An LA Times Reporter Walks Into a Huntington Beach Bar . . . and Finds the Jersey Shore
Cruz foists that premise in a Los Angeles Times story about Surf Shitty's boisterous bar scene.
MTV is no doubt Mapquesting H.B. for a reality camera crew now.
Cruz's evidence for making the Huntington Beach-Jersey Shore connection came after a late-night weekend ride-along with local cops. Among what she saw:
- The air is crisp and salty, and despite the cold, women in colorful tube dresses are laughing and men in collared shirts are whistling in appreciation.
- A 24-year-old man stumbling on the brick sidewalk while answering a cop's question about how much he drank that night: "A Mind Eraser. Two shots of Jack Daniels. A Guinness and a Pabst Blue Ribbon. Two Irish Car Bombs, then three Bud Lights."
- On a typical night, Baja Sharkeez is packed with people who look like they were born in the '80s.
- Tales from bartenders who say they have tossed naked men and broken up bloody fights.

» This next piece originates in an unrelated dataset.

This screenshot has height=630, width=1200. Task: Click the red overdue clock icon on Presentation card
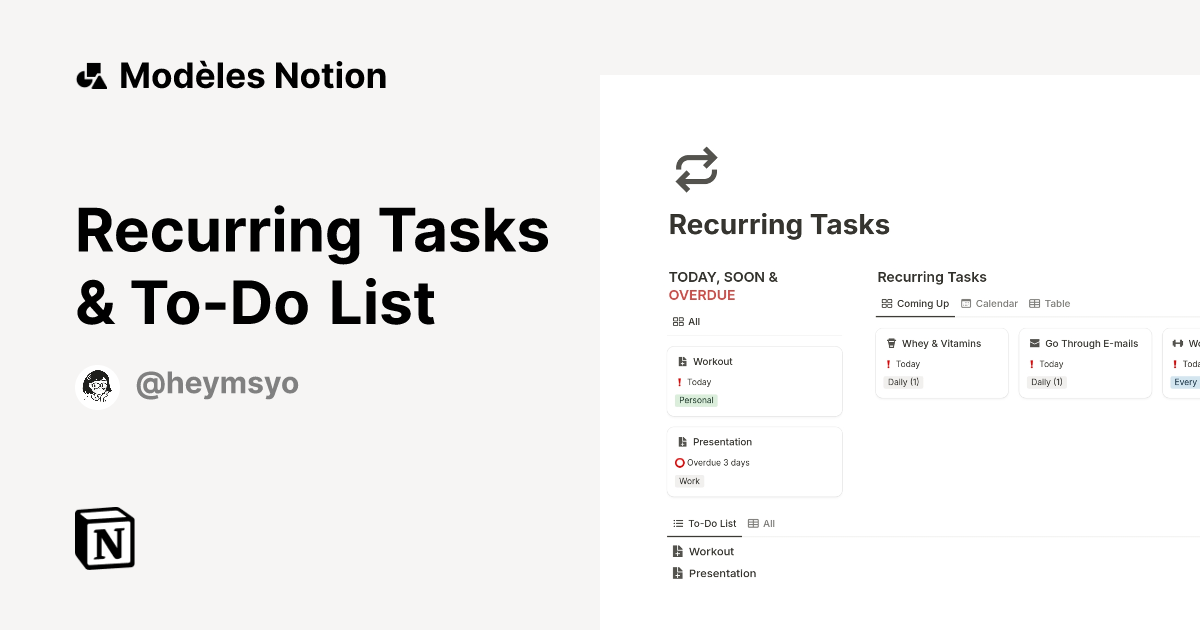[680, 462]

- The term cops give drunks who frequently wander into the wrong house, looking for a place to sleep: a "Downtown 459," after the state penal code for burglary because alarmed residents think someone broke in to steal from them.

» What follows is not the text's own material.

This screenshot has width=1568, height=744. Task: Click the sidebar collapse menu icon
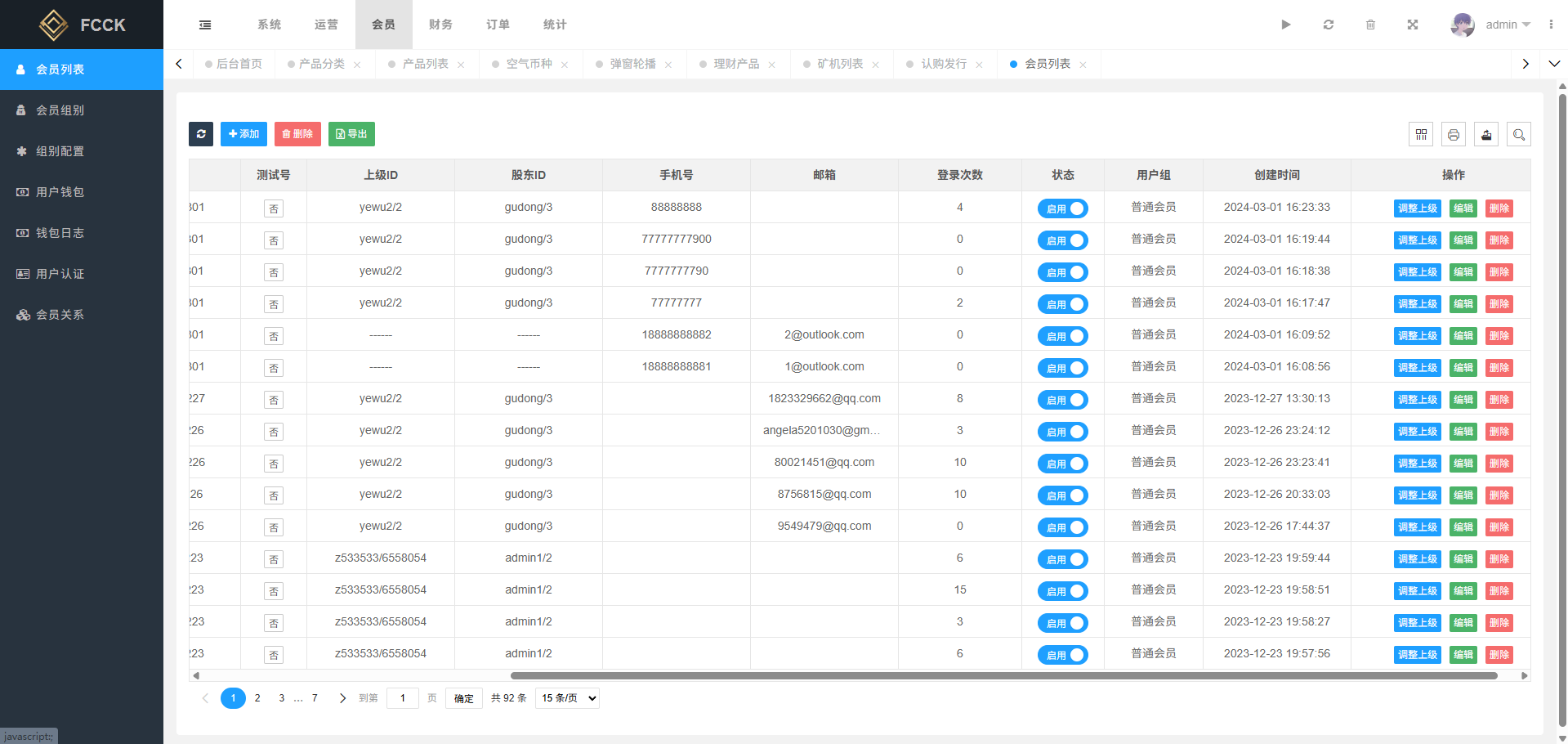205,25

- The final tally from enforcement within the three-block downtown while Cruz was hanging out with cops: broke up two brawls, encountered a man passed out in the front seat of a cab, arrested a 21-year-old who voluntarily jumped off a 20-foot building and ushered numerous drunks home.
The Times decided to parachute in a reporter because of Huntington Beach's No. 1 ranking among cities its size in California in victims killed and injured in alcohol-involved traffic accidents. A 22-month police investigation zeroed-in on that stretch of Main Street as causing the most alcohol-related calls.